They are just factors. You track it all, which wouldn't be hard. It could be a relatively simple study, with rows for each test and columns for the factors of each test:
Global Test Number | Gouge Description | Gouge Iteration | Type of Steel | Grindstone Type Used | Grindstone Grit Used | Length of use Before Regrind | Kind of Use | Description of effectiveness during use
Part of setting up a viable study, would be determining these factors for each test case. There could be dozens of factors. Once you have a specification for each test case, then you run them, repeatedly according to the study specifications, say 7 tests per gouge/grindstone, along with specifications for what you look for and describe when using the gouge for each test case, etc.
I wouldn't say there are too many variables, not at all. In fact, I think they would be quite finite. There would be some subjectivity, in the description of effectiveness, for example. But you can minimize that subjectivity, and biases, with an effective specification for how the tests should be performed, and what aspects of cutting or scraping should be noted during each test case.

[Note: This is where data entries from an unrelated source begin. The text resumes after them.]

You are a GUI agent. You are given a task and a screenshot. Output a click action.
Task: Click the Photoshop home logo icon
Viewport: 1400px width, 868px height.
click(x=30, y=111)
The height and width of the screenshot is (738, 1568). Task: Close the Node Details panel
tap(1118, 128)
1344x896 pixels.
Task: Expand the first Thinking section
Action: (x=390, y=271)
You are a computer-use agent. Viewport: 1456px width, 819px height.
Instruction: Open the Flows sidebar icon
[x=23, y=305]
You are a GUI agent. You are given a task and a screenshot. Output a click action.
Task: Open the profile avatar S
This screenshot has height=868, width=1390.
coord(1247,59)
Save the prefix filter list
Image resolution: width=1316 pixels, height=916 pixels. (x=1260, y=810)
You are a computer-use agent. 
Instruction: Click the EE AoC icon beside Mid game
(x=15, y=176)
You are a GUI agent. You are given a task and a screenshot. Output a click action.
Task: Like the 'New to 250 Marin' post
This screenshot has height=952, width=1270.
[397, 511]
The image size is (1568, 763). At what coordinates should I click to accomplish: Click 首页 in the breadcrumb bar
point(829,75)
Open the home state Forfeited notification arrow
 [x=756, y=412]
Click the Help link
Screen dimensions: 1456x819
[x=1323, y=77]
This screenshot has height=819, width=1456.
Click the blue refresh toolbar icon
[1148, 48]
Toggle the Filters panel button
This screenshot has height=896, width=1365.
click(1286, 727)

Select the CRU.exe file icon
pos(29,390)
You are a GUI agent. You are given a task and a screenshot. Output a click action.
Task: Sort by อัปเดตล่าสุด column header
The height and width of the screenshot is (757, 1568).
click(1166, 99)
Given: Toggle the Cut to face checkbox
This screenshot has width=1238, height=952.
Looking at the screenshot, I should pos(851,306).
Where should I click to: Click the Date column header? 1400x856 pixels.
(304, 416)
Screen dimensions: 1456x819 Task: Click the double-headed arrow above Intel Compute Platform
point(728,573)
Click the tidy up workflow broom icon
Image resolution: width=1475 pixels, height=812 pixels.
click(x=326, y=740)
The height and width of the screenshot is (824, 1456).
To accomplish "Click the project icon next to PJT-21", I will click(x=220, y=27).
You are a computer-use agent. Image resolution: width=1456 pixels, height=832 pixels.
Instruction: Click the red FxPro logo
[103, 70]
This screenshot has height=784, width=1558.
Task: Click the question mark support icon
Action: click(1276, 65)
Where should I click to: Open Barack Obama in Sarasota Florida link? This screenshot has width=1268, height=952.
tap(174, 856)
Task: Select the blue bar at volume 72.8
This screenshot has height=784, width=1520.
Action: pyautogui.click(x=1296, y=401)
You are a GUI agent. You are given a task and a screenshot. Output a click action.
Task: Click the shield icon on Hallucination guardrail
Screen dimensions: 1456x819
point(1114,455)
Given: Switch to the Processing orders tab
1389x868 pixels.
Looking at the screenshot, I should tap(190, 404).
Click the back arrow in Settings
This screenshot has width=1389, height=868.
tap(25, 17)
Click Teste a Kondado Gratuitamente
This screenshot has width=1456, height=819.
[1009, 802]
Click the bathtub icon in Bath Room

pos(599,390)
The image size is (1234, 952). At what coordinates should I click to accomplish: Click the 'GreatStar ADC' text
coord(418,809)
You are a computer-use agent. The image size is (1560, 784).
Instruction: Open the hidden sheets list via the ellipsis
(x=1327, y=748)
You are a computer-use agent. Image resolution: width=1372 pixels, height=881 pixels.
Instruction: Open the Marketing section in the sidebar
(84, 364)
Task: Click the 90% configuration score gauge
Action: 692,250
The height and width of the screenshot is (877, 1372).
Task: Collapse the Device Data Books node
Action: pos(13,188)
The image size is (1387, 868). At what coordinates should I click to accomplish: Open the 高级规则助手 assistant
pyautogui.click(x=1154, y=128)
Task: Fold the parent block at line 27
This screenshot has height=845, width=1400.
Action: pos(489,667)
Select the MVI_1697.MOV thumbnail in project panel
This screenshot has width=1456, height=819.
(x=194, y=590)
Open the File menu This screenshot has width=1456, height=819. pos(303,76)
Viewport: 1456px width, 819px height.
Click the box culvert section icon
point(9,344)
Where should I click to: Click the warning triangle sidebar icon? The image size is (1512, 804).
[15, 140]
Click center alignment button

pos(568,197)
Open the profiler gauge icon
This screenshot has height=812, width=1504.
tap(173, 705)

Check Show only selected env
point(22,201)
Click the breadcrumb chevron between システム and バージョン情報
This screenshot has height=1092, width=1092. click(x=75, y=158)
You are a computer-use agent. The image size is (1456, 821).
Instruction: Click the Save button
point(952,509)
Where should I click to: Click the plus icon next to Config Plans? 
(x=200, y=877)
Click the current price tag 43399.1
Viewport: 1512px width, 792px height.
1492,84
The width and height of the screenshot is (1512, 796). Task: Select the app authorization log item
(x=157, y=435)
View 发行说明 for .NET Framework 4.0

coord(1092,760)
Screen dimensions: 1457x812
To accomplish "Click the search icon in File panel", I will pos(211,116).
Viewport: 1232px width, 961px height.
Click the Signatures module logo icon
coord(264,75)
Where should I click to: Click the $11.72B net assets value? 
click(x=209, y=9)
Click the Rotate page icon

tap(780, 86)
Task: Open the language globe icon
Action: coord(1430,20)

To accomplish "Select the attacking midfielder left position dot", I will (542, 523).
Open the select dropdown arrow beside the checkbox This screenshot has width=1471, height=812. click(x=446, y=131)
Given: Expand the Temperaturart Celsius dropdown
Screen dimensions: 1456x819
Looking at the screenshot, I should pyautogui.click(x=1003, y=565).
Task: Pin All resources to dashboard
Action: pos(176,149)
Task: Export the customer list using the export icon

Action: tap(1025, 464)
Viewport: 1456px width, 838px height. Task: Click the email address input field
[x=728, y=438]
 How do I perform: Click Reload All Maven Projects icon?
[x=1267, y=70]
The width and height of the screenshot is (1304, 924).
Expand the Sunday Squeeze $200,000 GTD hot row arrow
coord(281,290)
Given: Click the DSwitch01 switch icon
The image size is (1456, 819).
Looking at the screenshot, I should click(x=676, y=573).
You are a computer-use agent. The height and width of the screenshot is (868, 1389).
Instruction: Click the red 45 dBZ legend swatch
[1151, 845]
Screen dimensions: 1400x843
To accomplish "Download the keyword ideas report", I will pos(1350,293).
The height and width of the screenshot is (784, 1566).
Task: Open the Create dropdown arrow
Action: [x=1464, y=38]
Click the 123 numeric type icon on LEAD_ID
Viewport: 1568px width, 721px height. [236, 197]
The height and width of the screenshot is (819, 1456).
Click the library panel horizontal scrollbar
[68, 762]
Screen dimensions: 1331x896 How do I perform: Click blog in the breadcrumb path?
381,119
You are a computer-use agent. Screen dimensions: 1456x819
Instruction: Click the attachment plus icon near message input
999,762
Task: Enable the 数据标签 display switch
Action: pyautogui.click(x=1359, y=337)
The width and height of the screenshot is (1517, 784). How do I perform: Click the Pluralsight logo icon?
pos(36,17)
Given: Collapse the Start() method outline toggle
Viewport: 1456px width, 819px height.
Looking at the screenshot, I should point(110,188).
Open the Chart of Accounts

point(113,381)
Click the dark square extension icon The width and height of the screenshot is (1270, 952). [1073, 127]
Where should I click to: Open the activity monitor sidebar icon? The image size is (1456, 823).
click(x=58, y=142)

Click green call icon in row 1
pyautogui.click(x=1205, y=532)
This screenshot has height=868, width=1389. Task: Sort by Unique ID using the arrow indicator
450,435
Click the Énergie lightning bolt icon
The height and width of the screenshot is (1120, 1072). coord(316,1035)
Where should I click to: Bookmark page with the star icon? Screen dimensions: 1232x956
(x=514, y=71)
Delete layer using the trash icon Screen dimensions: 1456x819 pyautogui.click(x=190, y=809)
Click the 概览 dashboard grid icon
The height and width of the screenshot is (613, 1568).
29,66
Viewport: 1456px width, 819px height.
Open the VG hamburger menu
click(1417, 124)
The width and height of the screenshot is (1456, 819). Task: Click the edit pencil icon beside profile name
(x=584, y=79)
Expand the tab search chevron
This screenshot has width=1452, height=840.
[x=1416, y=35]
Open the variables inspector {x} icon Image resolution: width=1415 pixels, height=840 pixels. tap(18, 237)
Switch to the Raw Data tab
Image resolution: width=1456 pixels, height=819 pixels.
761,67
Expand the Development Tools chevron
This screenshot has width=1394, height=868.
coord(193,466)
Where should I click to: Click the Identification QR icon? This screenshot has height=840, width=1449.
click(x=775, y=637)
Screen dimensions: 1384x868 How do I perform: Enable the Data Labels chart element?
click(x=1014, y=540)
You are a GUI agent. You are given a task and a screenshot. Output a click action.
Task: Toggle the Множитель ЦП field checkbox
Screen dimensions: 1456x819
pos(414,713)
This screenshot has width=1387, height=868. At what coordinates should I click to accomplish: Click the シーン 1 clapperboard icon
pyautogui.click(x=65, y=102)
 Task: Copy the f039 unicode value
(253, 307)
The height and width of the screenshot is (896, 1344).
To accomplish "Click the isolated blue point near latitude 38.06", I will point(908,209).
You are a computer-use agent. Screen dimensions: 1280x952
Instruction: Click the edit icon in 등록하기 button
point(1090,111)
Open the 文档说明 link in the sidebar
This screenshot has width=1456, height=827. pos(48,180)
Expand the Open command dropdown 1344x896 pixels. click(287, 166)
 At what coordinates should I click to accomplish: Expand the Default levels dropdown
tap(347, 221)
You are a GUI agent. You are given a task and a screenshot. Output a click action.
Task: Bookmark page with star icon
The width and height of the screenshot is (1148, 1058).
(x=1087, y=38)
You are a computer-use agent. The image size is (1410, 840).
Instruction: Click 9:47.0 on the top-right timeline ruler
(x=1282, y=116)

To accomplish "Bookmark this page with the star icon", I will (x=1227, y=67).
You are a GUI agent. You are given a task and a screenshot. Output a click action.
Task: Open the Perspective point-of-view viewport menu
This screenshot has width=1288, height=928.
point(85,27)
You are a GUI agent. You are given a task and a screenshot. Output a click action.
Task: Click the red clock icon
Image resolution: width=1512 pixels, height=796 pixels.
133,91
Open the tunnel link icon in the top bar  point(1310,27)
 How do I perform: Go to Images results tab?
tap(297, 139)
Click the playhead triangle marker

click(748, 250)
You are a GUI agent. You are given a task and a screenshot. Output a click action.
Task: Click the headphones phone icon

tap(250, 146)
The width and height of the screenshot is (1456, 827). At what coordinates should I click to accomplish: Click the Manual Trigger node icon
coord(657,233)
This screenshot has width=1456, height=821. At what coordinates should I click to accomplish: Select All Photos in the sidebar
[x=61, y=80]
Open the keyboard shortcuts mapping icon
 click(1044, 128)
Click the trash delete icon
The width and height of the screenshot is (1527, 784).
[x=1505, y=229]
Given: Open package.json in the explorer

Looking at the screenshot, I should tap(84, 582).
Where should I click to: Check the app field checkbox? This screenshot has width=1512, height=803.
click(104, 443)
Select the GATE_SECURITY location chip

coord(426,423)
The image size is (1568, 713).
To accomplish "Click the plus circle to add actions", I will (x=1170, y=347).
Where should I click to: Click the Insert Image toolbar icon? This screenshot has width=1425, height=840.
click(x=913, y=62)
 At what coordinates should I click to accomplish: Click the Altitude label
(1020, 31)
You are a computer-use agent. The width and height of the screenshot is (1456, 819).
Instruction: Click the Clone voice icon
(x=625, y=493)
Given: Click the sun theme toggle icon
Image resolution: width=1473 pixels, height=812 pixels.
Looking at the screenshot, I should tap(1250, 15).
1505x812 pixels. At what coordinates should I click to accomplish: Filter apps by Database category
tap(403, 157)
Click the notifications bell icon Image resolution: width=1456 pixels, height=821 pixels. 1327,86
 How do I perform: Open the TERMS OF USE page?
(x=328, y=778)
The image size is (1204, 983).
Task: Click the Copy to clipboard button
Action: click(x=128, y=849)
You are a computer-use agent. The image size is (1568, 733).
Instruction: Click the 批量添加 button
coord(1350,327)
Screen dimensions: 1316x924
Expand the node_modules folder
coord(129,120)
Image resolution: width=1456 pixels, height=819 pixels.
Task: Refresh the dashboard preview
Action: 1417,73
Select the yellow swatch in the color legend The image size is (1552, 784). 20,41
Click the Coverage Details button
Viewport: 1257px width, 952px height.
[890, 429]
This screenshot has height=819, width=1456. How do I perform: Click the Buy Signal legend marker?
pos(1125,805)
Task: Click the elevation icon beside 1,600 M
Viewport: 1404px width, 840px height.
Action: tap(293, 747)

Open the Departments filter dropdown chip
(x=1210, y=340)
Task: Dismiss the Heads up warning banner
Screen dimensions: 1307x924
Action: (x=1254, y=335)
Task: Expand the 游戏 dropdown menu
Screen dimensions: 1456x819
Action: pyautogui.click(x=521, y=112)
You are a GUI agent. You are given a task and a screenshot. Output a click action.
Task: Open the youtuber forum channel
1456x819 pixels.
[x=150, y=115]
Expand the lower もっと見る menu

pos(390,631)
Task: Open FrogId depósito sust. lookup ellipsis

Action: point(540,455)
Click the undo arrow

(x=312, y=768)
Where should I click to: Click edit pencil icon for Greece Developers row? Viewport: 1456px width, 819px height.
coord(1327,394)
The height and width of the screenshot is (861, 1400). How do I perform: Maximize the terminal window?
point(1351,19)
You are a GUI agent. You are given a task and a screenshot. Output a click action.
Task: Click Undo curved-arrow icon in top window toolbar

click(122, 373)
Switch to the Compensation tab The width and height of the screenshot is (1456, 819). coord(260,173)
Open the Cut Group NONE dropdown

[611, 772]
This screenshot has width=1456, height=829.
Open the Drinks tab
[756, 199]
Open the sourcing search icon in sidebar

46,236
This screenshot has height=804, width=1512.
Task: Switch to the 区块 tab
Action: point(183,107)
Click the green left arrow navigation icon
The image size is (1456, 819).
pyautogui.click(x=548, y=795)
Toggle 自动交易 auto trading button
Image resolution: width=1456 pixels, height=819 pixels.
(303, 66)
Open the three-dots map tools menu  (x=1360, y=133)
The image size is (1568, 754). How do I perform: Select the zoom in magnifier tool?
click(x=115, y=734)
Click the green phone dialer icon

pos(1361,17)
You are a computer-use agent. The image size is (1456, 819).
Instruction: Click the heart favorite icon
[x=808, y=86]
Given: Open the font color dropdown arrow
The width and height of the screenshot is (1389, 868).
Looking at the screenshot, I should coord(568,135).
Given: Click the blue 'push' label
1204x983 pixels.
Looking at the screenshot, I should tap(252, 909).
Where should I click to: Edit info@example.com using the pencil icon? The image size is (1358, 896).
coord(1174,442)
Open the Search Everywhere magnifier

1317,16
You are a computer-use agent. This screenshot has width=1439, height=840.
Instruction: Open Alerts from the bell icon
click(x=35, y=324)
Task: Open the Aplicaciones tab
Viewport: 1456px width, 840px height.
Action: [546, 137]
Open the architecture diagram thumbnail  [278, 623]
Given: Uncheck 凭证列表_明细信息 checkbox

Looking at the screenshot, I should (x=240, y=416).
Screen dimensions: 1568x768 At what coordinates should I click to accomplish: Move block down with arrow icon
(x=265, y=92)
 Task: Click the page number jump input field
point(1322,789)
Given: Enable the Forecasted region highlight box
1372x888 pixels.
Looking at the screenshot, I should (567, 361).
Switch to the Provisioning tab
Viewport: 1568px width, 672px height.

I think its eminently doable. Its more whether anyone is even interested in doing such a thing, and I kind of doubt it. Woodworking is a craft, an artform, with a natural medium, and a LOT of it is about the artistic creative aspects with said natural substance.
As this thread demonstrates, though, there are as many opinions as...well, you know how the saying goes.

In the long run, they are never really helpful, and there is really no point in asking anything, when the final outcome is: Try everything yourself and make your own judgement.